Bennett Wu edited this page Sep 24, 2025 · 12 revisions

Configuration

Configuring Docker Containers

The node server and whisper service Docker containers support all of the same options as detailed in Configuring Node Server and Configuring Whisper Service with the following exceptions:

  • For node server and whisper service
    • HOST and PORT are disabled.
      • Docker will expose the service on all hosts the Docker daemon is configured to use. Modify the daemon to change which hosts are used.
      • To select which port to use, publish a port when starting the Docker container
        docker run -p [YOUR PORT]:80 --env-file .env scribear/node-server:main
        
        docker run -p [YOUR PORT]:80 --env-file .env -v ./device_config.json:/app/device_config.json scribear/whisper-service-cpu:main
        

Configuring Docker Compose Deployment

When deploying with Docker compose, the node server and whisper service containers are configured the same way the containers themselves are configured (See Configuring Docker Containers) with the following exceptions:

  • WHISPER_SERVICE_ENDPOINT for node server is automatically generated using API_KEY.
  • NODE_PORT is added to automatically select the port Docker exposes node server on.
  • FRONTEND_PORT is added to automatically select the port Docker exposes the frontend on.

Configuring Node Server

Node server is configured using environment variables defined in .env.

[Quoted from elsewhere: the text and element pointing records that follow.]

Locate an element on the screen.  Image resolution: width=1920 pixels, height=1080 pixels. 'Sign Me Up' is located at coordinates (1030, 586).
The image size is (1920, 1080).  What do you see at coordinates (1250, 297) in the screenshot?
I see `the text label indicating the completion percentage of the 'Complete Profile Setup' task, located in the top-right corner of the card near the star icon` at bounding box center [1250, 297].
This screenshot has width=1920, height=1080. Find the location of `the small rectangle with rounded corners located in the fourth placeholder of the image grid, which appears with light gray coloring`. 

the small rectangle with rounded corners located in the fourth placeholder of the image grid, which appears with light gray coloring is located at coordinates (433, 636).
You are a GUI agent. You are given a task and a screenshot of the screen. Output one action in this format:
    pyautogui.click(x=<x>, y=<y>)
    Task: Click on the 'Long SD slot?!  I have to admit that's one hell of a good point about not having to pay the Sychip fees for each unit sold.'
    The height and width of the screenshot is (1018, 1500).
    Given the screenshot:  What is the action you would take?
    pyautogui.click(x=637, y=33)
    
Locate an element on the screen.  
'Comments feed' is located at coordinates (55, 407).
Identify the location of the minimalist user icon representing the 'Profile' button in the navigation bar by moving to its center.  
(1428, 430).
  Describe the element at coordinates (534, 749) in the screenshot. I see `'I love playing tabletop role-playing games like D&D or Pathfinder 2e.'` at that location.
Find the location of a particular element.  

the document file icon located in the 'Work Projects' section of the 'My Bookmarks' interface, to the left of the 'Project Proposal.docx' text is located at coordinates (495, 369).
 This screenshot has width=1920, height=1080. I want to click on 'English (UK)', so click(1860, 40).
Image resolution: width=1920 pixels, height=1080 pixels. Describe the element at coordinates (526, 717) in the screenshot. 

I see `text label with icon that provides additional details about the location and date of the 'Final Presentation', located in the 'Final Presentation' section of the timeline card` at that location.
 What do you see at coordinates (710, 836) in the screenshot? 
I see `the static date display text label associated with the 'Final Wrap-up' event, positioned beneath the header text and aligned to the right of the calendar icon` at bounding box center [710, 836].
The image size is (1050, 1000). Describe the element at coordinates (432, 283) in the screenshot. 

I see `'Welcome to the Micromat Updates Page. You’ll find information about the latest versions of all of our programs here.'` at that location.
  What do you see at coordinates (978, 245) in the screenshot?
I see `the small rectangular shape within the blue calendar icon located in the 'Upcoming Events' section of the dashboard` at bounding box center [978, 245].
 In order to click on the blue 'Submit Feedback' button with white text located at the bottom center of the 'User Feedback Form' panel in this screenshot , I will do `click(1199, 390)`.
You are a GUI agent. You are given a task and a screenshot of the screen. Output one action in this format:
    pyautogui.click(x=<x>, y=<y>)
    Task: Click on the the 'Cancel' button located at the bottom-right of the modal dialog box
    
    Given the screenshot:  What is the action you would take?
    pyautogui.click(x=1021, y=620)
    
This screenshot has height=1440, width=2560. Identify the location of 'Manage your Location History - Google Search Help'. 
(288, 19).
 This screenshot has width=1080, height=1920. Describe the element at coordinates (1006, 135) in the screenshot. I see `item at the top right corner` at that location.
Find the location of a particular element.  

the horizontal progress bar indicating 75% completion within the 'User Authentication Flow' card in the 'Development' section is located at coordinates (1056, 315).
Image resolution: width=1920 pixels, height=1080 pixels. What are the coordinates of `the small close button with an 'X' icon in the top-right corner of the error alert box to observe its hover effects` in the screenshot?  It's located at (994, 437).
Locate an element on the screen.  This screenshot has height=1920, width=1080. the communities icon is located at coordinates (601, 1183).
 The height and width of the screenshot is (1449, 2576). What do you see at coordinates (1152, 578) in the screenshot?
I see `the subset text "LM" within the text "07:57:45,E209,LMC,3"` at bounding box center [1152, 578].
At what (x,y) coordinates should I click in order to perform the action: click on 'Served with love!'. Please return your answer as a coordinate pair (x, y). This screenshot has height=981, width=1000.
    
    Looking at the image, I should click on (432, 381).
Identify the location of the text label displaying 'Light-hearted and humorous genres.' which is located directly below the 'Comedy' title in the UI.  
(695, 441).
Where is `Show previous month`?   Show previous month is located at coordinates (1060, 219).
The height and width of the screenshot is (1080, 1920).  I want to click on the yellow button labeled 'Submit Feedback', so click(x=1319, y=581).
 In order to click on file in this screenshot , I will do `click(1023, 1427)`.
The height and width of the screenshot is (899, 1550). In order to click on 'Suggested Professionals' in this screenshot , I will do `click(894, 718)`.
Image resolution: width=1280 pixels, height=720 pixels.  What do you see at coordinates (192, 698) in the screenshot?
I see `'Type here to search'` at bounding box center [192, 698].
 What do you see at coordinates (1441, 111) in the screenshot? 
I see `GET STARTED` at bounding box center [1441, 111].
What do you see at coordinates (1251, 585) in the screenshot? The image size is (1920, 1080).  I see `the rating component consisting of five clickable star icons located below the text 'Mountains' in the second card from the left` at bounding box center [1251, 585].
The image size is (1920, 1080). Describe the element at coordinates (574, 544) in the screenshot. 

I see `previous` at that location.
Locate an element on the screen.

Option Values Default Description
Runtime Options
NODE_ENV development, production, test production Indicates the environment service is running in.
LOG_LEVEL error, warn, info, debug, trace, silent info Sets the verbosity of logging.
Server Options
HOST string 127.0.0.1 The socket the node server will bind to. Use 0.0.0.0 to make available to local network, 127.0.0.1 for localhost only.
PORT number 8080 Port number that node server will listen for connections on. Should match the port node server is trying to connect to.
CORS_ORIGIN string * Cors origin configuration for node server.
SERVER_ADDRESS string 127.0.0.1:8080 Address the node server is reachable at. Used for ScribeAR QR code to allow other device to connect.
Whisper Service Options
WHISPER_SERVICE_ENDPOINT string Required, no default value Websocket address for whisper service endpoint. Should be in the format:
ws://${ADDRESS}:${PORT}/sourcesink
ADDRESS is the address or ip of the whisper service.
PORT is the port the whisper service is listening on. This should match what the whisper service is configured to use.
API_KEY string Required, no default value Api key for the whisper service. This should match what the whisper service is configured to use.
Authentication Options
REQUIRE_AUTH true, false true If true, requires authentication to connect to node server api, otherwise no authentication is used. See Authentication for details.
SOURCE_TOKEN string Required if REQUIRED_AUTH=true, no default value The key used by frontend to connect as audio source. See Authentication for details.
ACCESS_TOKEN_REFRESH_INTERVAL_SEC number Required if REQUIRED_AUTH=true, no default value Number of seconds to wait before generating a new refresh token. See Authentication for details.
ACCESS_TOKEN_BYTES number Required if REQUIRED_AUTH=true, no default value The number of random bytes used to generate access tokens
ACCESS_TOKEN_VALID_PERIOD_SEC number Required if REQUIRED_AUTH=true, no default value Number of seconds a newly generated refresh token is valid for. See Authentication for details.
SESSION_TOKEN_BYTES number Required if REQUIRED_AUTH=true, no default value The number of random bytes used to generate session tokens
SESSION_LENGTH_SEC number Required if REQUIRED_AUTH=true, no default value Number of seconds a newly generated session token is valid for. See Authentication for details.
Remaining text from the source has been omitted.